◆ 本文抜粋
§ §

栗原:二つの軸があります。一つはKDDIとのシナジー効果です。この春、menuはKDDIとレアゾンとの資本業務提携をさらに強化してジョイントベンチャー(合弁事業)になりました。auスマートパスプレミアム会員向けの特典など、確かな顧客基盤を有するKDDIとのシナジーをどう広げていくかが鍵になると思います。
もう一つの軸は「日本発のプラットフォーム」という特徴を活かした競合戦略です。日本は海外に比べてエリアごとのショップ密度が高く、コンビニ文化も発達しています。つまり、非常に特殊な市場環境なのです。グローバルで統一されたサービスを提供する海外発のフードデリバリーアプリに対し、日本の環境を踏まえたデリバリープラットフォームをつくることがmenuの勝ち筋ではないかと考えています。
フードデリバリーアプリは差別化が難しい
──マーケティングを進めるにあたって、課題を感じている点はありますか? フードデリバリーアプリ業界ならではの難しさもあわせてお聞かせください。
栗原:フードデリバリーアプリには「差別化が難しい」という特徴があります。店舗と注文者をマッチングするビジネスの仕組み上、どのサービスも似通ってしまうのです。
栗原:だからこそmenuでは顧客理解を徹底しています。「日本のユーザーがどのように使っているのか」「どのような顧客行動に注目して顧客を分類するべきか」などの問いを深掘りし、ユーザーの解像度を高めながら最適な施策を探っているところです。
──menuでは顧客理解を深めるために、アプリ向けCXプラットフォーム「KARTE for App」を活用しているとうかがいました。具体的にどう役立っているのでしょうか?
中須賀:個人のユーザーを定性的な視点で観察する際に、KARTE for Appの「ユーザーストーリー機能」を活用しています。この機能を使うと、特定のユーザーがアプリを開いてから離脱するまでに閲覧した画面やクリックした場所、購入した店舗および商品を一つひとつ細かく見ることができるのです。
中須賀:私はロイヤルユーザーへのインタビューも担当しているのですが、インタビューの前にインタビュイーの行動をKARTE for Appで把握しておくわけです。これにより解像度が高まり、インサイトを深掘りしやすくなります。また、インタビュイーの回答内容と実際のアプリ内行動が違っていることもあるため、インタビューだけでは捉えきれない無意識の行動をKARTE for Appで拾っています。
自社のデータと連携して仮説を高度に検証
中須賀:定量的な分析と組み合わせた活用もしています。たとえば全体の数字を見て「今日は購入人数が少なかった」と感じた場合、アプリを開いたものの購入せずに離脱してしまった人のリストをKARTE for Appで確認し、各ユーザーの実際の行動の流れを辿りながら離脱の背景を探っています。

§ §

◆ 出題 1
本文によると、中須賀さんはロイヤルユーザーへのインタビューの前に、KARTE for Appで何を把握しておきますか?

§ §

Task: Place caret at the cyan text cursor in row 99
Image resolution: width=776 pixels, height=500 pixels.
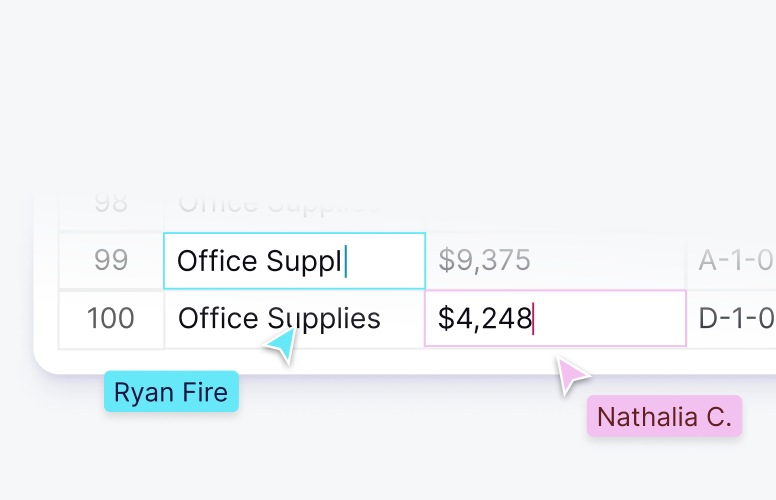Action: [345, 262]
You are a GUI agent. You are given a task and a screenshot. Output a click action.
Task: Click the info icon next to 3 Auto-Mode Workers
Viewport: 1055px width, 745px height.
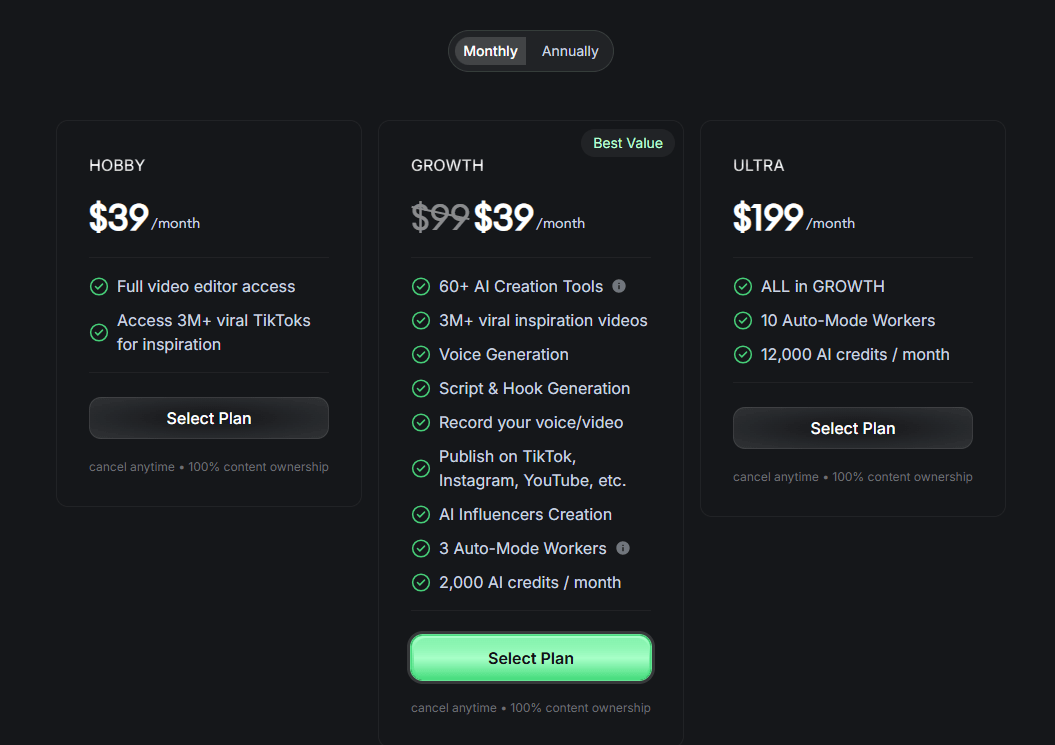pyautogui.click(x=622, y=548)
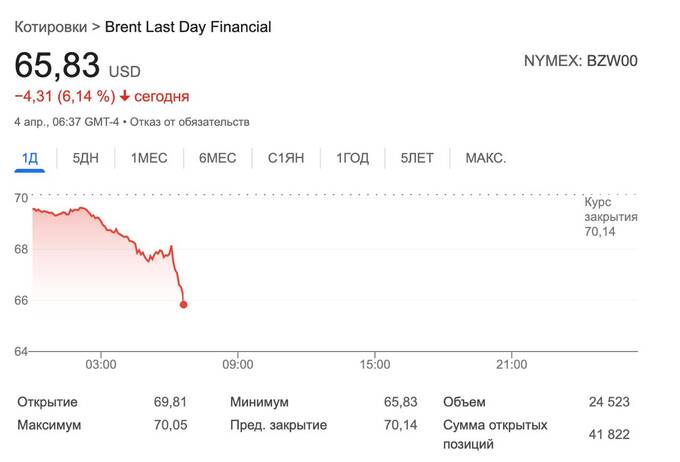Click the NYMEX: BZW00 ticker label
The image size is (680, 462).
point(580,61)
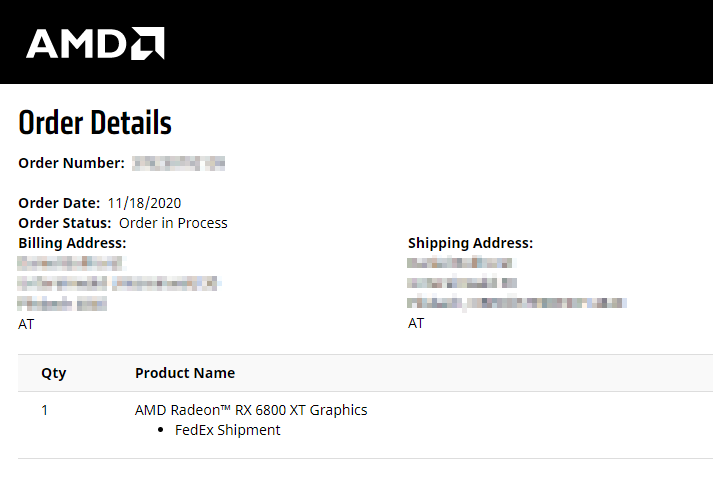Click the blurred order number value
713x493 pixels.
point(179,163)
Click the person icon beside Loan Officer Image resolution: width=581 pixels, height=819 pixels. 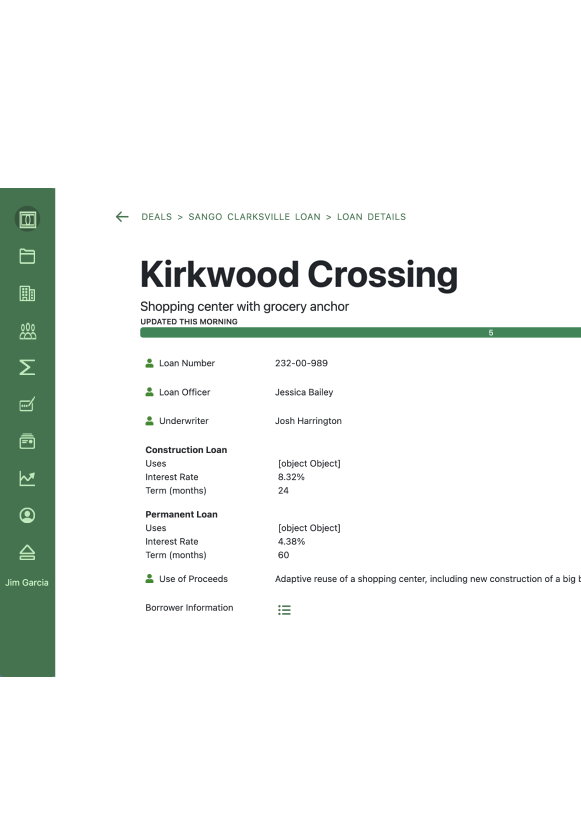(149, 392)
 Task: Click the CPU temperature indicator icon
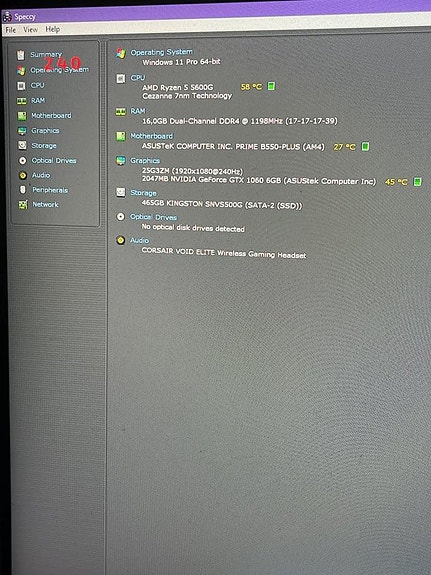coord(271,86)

§ §

◆ 出題 2
一覧のうち、"You are a GUI"を含む行から始め、"point(179,163)"を含む行で終えて、空行を除いた番号付きリストに変換してください。画像は回答に含めないでください。

◆ 正解 1
インタビュイーの行動です。

◆ 正解 2
1. You are a GUI agent. You are given a task and a screenshot. Output a click action.
2. Task: Click the info icon next to 3 Auto-Mode Workers
3. Viewport: 1055px width, 745px height.
4. pyautogui.click(x=622, y=548)
5. Click the NYMEX: BZW00 ticker label
6. The image size is (680, 462).
7. point(580,61)
8. Click the blurred order number value
9. 713x493 pixels.
10. point(179,163)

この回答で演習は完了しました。